De janeiro a dezembro de 2017, a Delegacia de Atendimento à Mulher em Três Lagoas, registrou cerca de mil casos de violência doméstica. Segundo a Secretária Municipal de Assistência Social, Vera Helena Arsioli Pinho, apenas 106 mulheres, o que corresponde a 10% das denúncias, deram prosseguimento no Centro de Referência Especializado da Assistência Social (CREAS) núcleo que atua na proteção e suporte à mulher.
“A mulher quando faz o boletim de ocorrência acha que naquele momento já está protegida. Depois de chegar em casa o marido fica ‘bonzinho’ e muda suas atitudes, entrando naquele ciclo que chamamos de ciclo da violência, que é quando ele fica em um período de fazer mil promessas e trata a mulher bem, em seguida ele volta a ficar nervoso até a violência retornar e novamente e chegar nas vias de fato”, explica a secretária.
O CREAS tem um suporte para atender todas as mulheres vítimas de qualquer tipo de violência, física, moral, psicológica, jurídica e patrimonial. Vera Helena também comenta que passagens são disponibilizadas para as vítimas de outras cidades que desejam retornar para os seus lares.
"Nós disponibilizamos as passagens e se precisar até levamos, todo suporte e aparato são dados”, diz.

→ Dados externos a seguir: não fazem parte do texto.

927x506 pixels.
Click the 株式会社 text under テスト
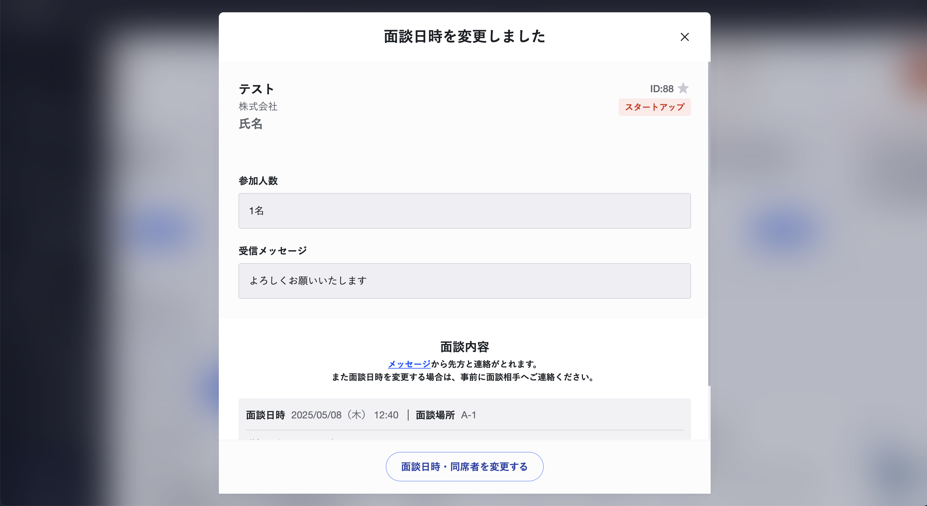coord(258,107)
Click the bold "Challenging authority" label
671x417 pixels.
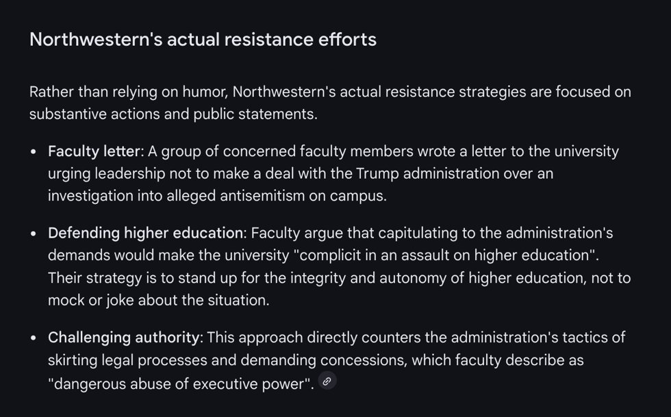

“Também disponibilizamos um local que nós não divulgamos o endereço, por causa da segurança dessas mulheres. A mulher que sofre violência e precisar de um resguardo, de um local, ela tem, ela e os filhos dela não vão ficar desamparados”, completa.
CIAT
Já está em negociação no Centro Integrado de Atendimento ao Trabalhador (CIAT), a priorização das mulheres no mercado de trabalho. Que atenderá as vítimas que precisam de modo urgente recursos financeiros para sair da zona de violência e dependência de seus agressores.